--- BEGIN Extracted text ---

He brought the global Christian community together through international conventions: a 1966 Congress on World Evangelism in Berlin, the 1974 International Congress on World Evangelization in Lausanne, Switzerland, and three huge conferences in Amsterdam for itinerant evangelists in 1983, 1986, and 2000, which drew nearly 24,000 working evangelists from 200 countries.

• Marshall Shelley, CT


Phillip Yancey — Billy Graham did not invent the word evangelical, but he managed to restore the word’s original meaning—”good news”—both for the skeptical world and for the beleaguered minority who looked to him for inspiration and leadership.

J.I. Packer — Up to 1940, it was every institution for itself. There wasn’t anything unitive about the situation. There were little outposts of resistance trying to keep their end up in face of the liberal juggernaut. Increasingly, from the 1950s onward, evangelicals came together behind Billy Graham and the things he stood for and was committed to.

Russell Moore — Billy Graham was, in my view, the most important evangelist since the Apostle Paul. He preached Christ, not himself, not politics, not prosperity. When many saw evangelicals as just so many Emer Gantrys, he carried unimpeachable personal integrity.

--- END Extracted text ---
--- BEGIN Material ---

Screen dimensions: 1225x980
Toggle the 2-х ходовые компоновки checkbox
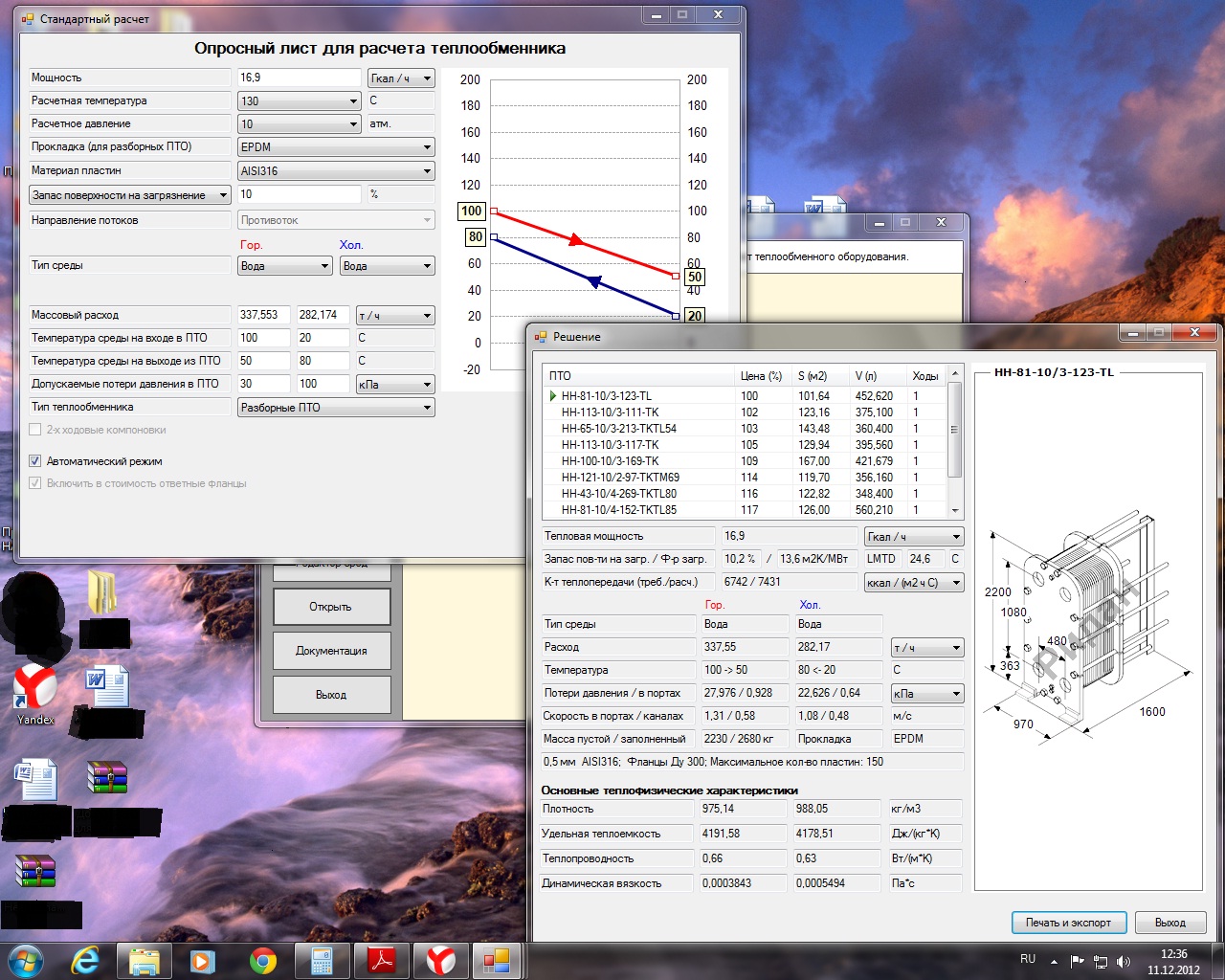(35, 430)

--- END Material ---

» Stated problem: According to the tributes to Billy Graham, how many working evangelists did the Amsterdam conferences draw, and from how many countries?

» Complete output: Nearly 24,000 working evangelists from 200 countries.